El descuido, la desidia, el recurso a procedimientos que hacen más rápido el rodaje, en efecto, son propios de la serie B de todos los tiempos (por ejemplo, para no salirnos del género, las películas de Jesús Franco de los 70). Pero hay tantos ejemplos de autores de la serie B que, pese a ser sintéticos, se preocuparon por no caer en lo fácil (de Tourneur a John Brahm o James Whale, por seguir en el terror), que no me gusta relacionar esos defectos con las caracteristicas generales del cine modesto. En cambio, en los años 70 creo que sí hay un contagio de la narrativa televisiva (excesivo uso de plano-contraplano, caracterización de una situación con la mayor economía posible…) en muchas películas, la mayor parte modestas, por supuesto. De ahí la referencia al pasado televisivo de Clemens.

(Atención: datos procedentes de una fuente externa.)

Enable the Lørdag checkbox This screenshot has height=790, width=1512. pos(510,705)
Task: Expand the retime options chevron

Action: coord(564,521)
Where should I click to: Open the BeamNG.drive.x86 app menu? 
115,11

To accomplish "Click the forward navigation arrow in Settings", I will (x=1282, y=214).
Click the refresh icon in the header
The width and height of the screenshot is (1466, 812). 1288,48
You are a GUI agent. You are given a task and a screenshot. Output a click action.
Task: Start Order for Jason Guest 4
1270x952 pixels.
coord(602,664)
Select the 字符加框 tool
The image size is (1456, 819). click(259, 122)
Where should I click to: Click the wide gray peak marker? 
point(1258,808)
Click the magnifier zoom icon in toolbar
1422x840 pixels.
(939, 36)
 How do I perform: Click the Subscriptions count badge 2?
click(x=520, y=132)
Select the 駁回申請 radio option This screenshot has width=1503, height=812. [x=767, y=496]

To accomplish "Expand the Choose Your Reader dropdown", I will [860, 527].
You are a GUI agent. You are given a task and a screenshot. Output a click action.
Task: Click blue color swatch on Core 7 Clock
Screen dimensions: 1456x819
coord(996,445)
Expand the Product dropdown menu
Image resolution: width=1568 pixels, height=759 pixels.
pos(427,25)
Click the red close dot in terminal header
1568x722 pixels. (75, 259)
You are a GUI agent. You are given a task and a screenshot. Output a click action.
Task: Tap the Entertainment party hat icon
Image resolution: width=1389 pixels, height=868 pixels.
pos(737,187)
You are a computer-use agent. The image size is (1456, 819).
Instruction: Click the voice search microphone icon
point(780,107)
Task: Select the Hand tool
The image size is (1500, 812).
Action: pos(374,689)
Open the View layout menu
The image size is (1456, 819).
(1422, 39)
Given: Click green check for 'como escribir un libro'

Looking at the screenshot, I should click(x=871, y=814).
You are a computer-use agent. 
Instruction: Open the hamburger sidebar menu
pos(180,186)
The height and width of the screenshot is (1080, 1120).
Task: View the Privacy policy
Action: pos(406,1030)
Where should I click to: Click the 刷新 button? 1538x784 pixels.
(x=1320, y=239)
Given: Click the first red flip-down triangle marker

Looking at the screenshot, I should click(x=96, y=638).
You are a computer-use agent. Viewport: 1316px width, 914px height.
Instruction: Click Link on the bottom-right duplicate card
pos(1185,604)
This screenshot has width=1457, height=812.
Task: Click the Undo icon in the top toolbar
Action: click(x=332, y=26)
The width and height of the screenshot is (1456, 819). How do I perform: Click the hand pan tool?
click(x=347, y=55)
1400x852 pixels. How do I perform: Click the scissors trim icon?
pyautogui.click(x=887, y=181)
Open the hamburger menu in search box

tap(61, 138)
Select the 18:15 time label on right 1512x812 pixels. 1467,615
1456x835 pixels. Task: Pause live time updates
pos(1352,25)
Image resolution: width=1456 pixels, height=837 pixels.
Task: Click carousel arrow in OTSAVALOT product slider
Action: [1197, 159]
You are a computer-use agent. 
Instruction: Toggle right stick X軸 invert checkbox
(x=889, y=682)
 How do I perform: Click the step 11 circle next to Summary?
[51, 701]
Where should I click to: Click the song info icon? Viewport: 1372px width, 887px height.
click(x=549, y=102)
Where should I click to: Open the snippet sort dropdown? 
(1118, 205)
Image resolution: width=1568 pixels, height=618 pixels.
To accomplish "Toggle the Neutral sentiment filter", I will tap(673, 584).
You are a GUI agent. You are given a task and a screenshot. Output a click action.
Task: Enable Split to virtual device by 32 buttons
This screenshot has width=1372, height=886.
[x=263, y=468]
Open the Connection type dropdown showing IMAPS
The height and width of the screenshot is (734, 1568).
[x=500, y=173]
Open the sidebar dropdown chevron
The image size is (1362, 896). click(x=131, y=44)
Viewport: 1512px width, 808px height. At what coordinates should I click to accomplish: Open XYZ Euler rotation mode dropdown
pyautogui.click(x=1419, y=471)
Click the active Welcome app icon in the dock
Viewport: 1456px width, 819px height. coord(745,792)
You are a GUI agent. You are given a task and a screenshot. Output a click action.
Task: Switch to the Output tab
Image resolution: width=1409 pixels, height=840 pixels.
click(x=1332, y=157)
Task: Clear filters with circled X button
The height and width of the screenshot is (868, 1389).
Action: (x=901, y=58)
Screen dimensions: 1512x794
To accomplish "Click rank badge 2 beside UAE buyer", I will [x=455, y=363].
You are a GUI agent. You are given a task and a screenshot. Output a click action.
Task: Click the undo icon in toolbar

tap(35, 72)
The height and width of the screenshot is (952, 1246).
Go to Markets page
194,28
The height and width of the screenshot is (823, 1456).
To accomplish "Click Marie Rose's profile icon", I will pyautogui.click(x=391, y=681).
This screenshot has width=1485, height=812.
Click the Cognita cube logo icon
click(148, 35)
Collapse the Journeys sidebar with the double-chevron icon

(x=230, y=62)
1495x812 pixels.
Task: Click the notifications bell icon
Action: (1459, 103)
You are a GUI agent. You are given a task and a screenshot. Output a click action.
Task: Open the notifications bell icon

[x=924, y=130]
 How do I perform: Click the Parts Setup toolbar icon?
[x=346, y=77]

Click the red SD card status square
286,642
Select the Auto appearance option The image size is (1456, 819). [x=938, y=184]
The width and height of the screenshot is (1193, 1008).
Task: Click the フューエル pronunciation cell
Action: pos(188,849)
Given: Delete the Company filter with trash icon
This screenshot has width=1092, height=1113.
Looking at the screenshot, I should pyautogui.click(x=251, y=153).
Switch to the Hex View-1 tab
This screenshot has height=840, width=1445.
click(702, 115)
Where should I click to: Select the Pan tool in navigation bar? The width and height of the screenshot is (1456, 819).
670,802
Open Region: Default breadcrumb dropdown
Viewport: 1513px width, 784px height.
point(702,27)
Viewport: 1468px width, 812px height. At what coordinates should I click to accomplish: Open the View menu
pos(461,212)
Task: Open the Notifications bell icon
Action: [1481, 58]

Aun así, vuelvo a decir que no es tan grave como para que la película no se disfrute grandemente.
Muchas gracias por tu doble comentario, por cierto.
me basto con ver van helsing para saber que esta inspirada en kronos. aunque van helsing es de tonos mas oscuros. una mujer un compañero y un vampiro a abatir, en europa central. y ambas acaban con final abierto, pero no se hicieron secuelas.la formula de ambas no ha dado resultado, considero mejor kronos cazador de vampiros.
Tienes razón, Iosu, aunque luego las diferencias son notables, sobre todo porque «Kronos» reelabora un mito del terror, el del vampiro, mientras que «Van Helsing» lo que hace es juntar sin el menor prejuicio todo los monstruos que puede. Eso sí, ambas se quedaron en un solo título, cuando podían haber generado una serie.